Following the existing DOCXToDocument pattern, I supported three formats:

link_formatOutputExample
---------
"none" (default)Text onlyour website
"markdown"Markdown links[our website](https://example.com)
"plain"Parenthesized URLsour website (https://example.com)

Key Takeaways

  1. Library limitations require creative workarounds. pandas.read_excel() can't read hyperlinks, but openpyxl can. Using both together gives us the best of both worlds — pandas for structured data, openpyxl for hyperlinks.
  2. Follow existing patterns. The DOCXToDocument converter already established the link_format parameter convention. Matching it in PPTX and XLSX keeps the API consistent across converters.
  3. Default to no behavior change. Using link_format="none" as default means existing users see no difference unless they opt in.

Impact & Reflection

Impact: This PR completed Haystack's document converter suite — all three file converters (DOCX, PPTX, XLSX) now support hyperlink extraction with a consistent link_format API. For RAG applications processing corporate documents (slide decks with reference URLs, spreadsheets with linked resources), this means the retrieval index now captures information that was previously silently discarded.

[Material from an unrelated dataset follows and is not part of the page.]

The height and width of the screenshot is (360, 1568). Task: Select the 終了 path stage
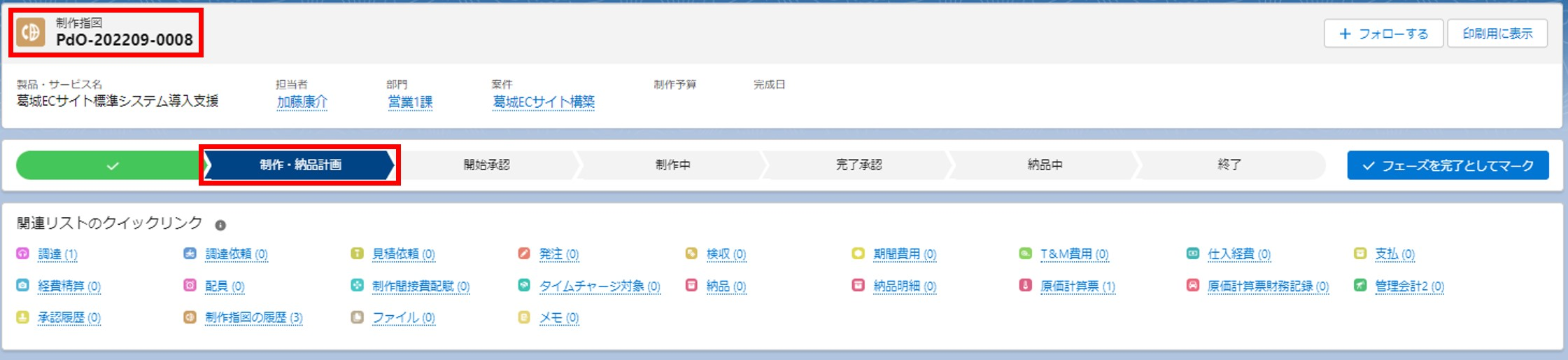(1229, 165)
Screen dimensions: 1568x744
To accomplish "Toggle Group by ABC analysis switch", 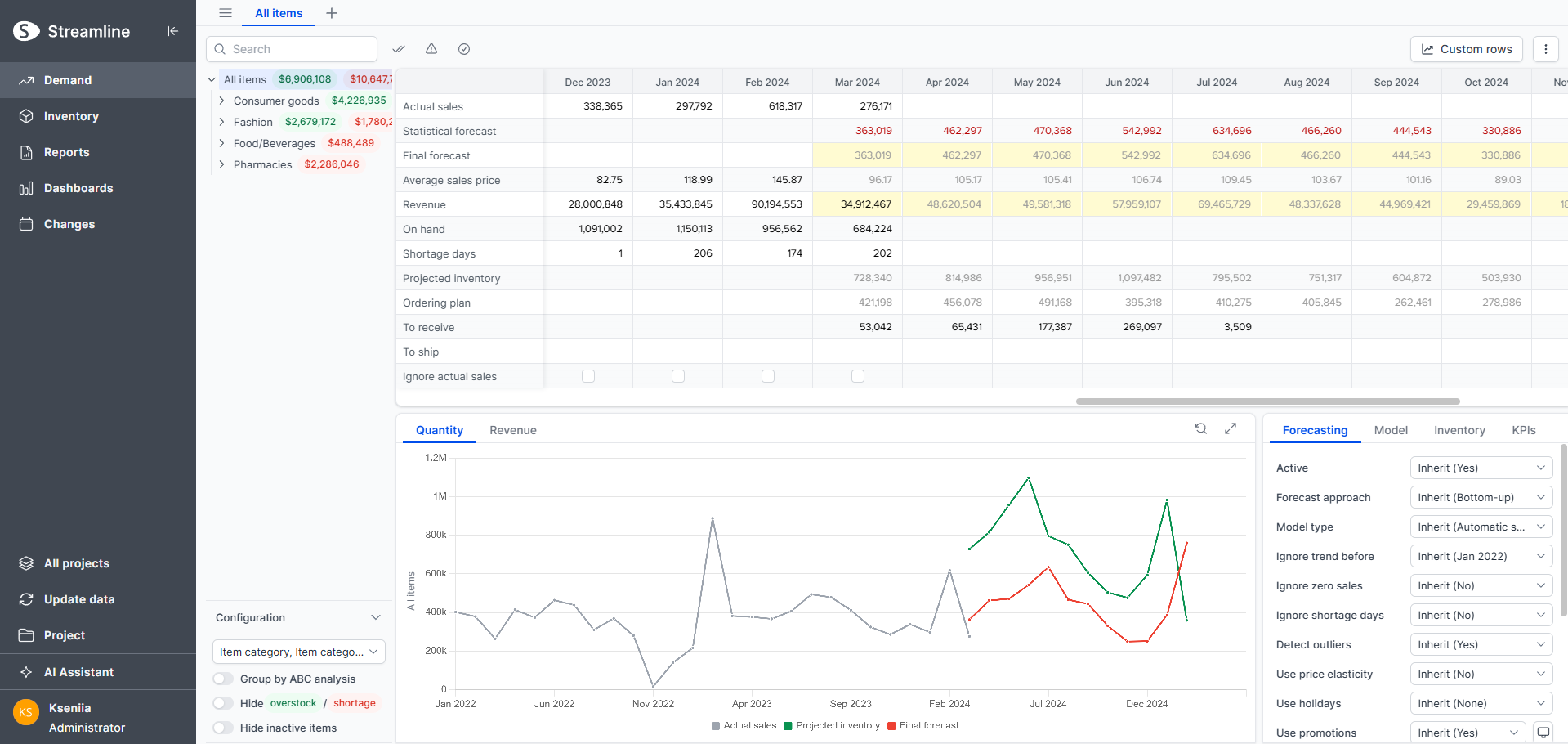I will pyautogui.click(x=223, y=679).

What I learned about working around library limitations: The pandas.read_excel() limitation was the most interesting engineering challenge. My instinct was to replace pandas entirely with openpyxl, but that would have broken the existing table structure handling. Using both libraries together — pandas for data, openpyxl for hyperlinks — was a pragmatic compromise. This taught me that the best solution isn't always the cleanest architecture; sometimes it's about combining existing tools in creative ways.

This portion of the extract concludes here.